I get called back to a room where two nice doctors examine me and almost vomit ask me questions about my symptoms, length of illness, etc. They quickly inform me that my very angry zit is not a zit at all. Nope, not even close. It's a staph infection and an ugly one at that. The doctorly duo provide me with some bandaids and write me multiple prescriptions for enough antibiotics to kill an elephant. They then promptly deny my request for something for the pain because I look like an extra from the Walking Dead and they think I am a drug-seeking junkie--because I look exactly like a drug-seeking junkie. Touche.

Meth mouth?

Prescriptions in hand (fool me once, fuckers), I exit the exam room, remind my postal pal that I do not want his mail even though he assures me there is really, really good stuff in it and I need it, I pay the hospital $500 for their services and then walk to the nearby bodega/pharmacy. I shockingly retrieve my meds without issue, pop my first dose and decide to walk the almost two miles home from the hospital to my hotel. Because if I haven't fucking died yet, nothing is taking me down.  

After a few doses of antibiotics, I started to feel human again. I wrote a story about Staphanie, a smalltown bacteria with dreams of making it big so she hitched a ride (on me) from the Midwest to Hollywood so she could one day latch on to hosts the likes of Brad Pitt and Lady Gaga. Yeah, I had pretty much lost my mind at this point. I did a lot of really creepy laughing during this time. I then spent the rest of my work responsibilities donning a Nelly-esque bandaid on my face. 

Say it loud, "I'm from the Lou and I'm proud!"

When work was over, my friend picked me up in LA and we headed to the whale's vagina for a few days. During that time, whatever was living in my face decided it wanted out. And out it came. Whole. Leaving a giant hole in my face the size of a pencil eraser. It was hot.

This came out of my face. It is solid, like a bouncy ball.

So that's my tale of how I lived--and almost died--in LA. A telehealth appointment that yielded nothing accept the knowledge of where LA's homeless use the toilet and that Karen works in customer service at XYZ Telehealth, two Ubers to urgent cares that could not treat me, a third Uber to the emergency room where I made friends with a mailman, and a hole in my face you could fit your pinkie into. 

A hole...lot better.

Oh yeah, and I saw sea lions IRL. That was pretty sweet!

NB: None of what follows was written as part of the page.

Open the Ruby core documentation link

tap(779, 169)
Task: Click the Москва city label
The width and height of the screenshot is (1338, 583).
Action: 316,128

Me and Staphanie on a boat.

Man, I remember when getting a staph infection while by myself halfway across the country seemed like the worst thing that was going to happen in 2020... Oh, the salad days.

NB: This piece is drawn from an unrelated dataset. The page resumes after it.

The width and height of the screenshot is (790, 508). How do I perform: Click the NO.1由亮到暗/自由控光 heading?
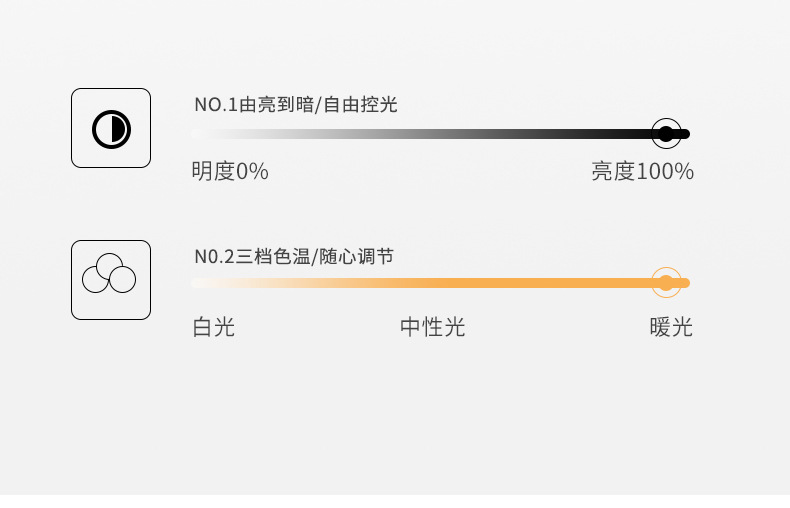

If you share this post, I will buy you a pony. I suck at Twitter. I am OK at Facebook. Pinterest is my bitch. I am also on Bloglovin' and Instagram.

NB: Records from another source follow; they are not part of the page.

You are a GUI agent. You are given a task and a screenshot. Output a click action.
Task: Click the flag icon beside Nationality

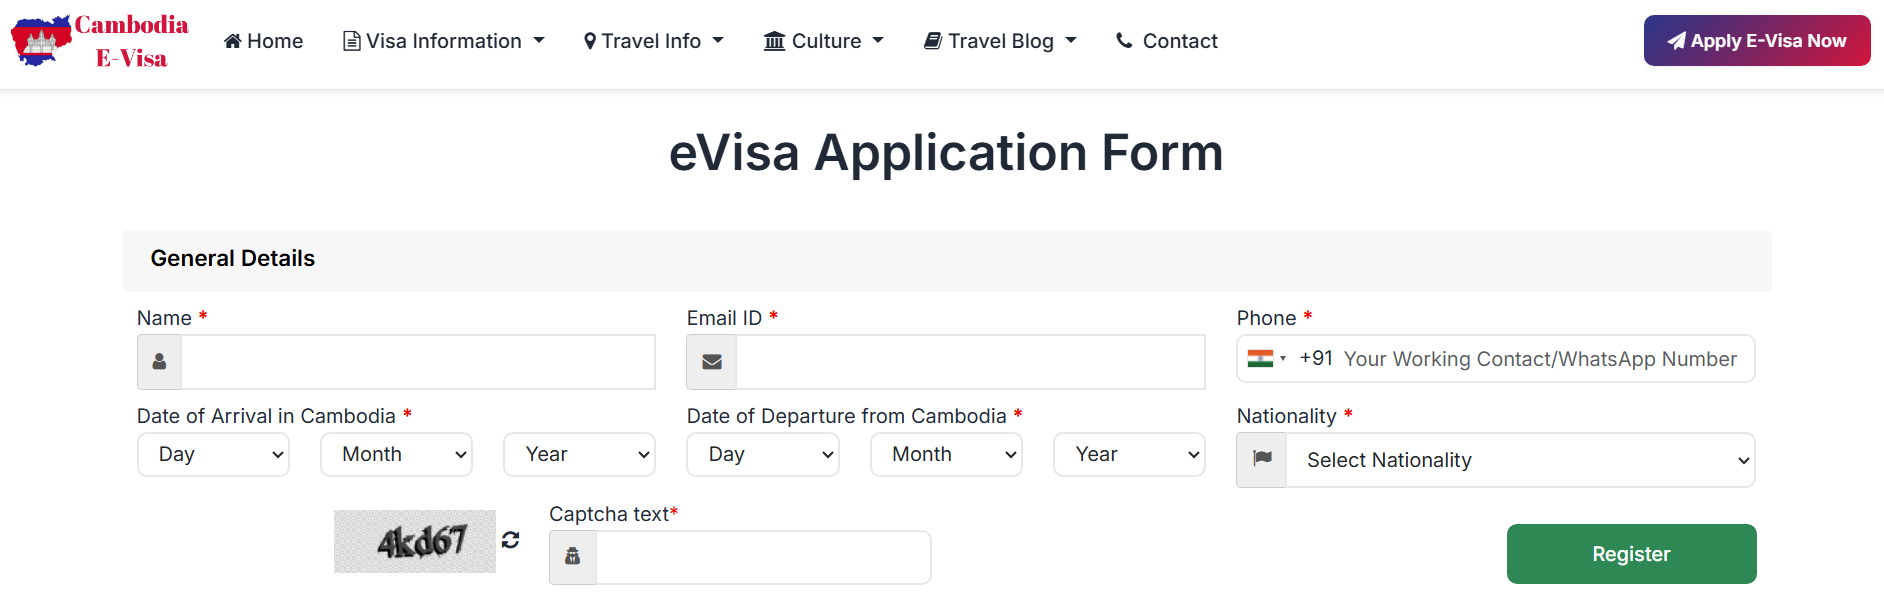click(x=1262, y=459)
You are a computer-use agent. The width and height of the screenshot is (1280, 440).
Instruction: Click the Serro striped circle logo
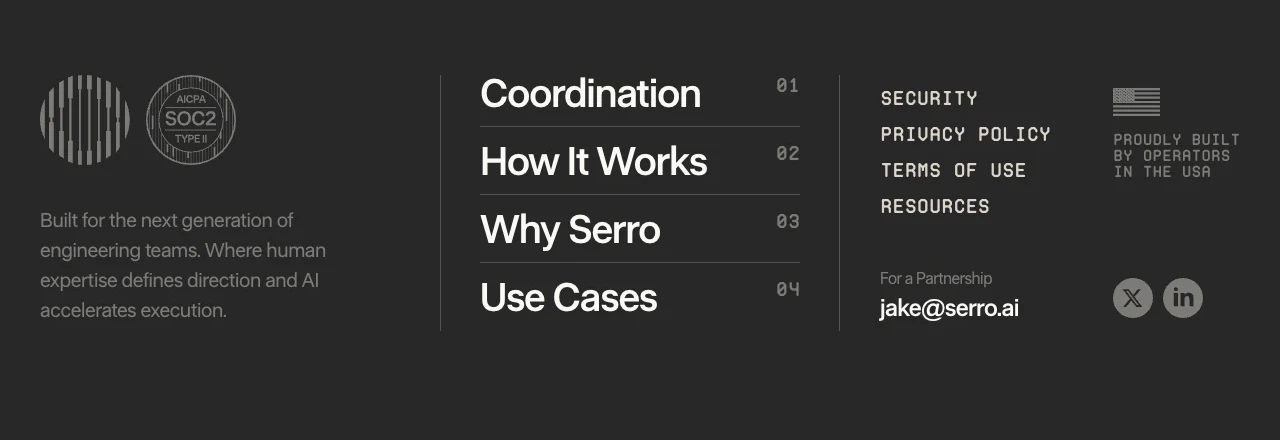pos(85,120)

  1. Cleaning up bookmarks and just clicked an old link I had saved from your blog years ago and got transported here. What special timing! How lucky am I? Thank you for sharing this amazing disaster of a story. I guess I’m a hypochondriac because when you first said zit I thought, oh I hope it’s not staph. Seeing the bandaid dumpster is weirdly relieving. Glad you’re ok to keep writing more!

    1. Thanks for coming back. Hope to write more soon but who knows!